Exercise material:

_ _ _ _ _

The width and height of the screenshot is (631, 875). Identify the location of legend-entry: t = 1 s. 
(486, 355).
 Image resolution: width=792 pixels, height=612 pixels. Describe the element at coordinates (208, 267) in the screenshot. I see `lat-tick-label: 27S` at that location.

_ _ _ _ _

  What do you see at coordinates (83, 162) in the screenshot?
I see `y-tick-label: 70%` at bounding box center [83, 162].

_ _ _ _ _

To do: Return the records exactly as they appear, from the line containing "The width and" through the line containing "Image resolution: width=792", with both of those lines included.

Solution to this exercise:
The width and height of the screenshot is (631, 875). Identify the location of legend-entry: t = 1 s. 
(486, 355).
 Image resolution: width=792 pixels, height=612 pixels. Describe the element at coordinates (208, 267) in the screenshot. I see `lat-tick-label: 27S` at that location.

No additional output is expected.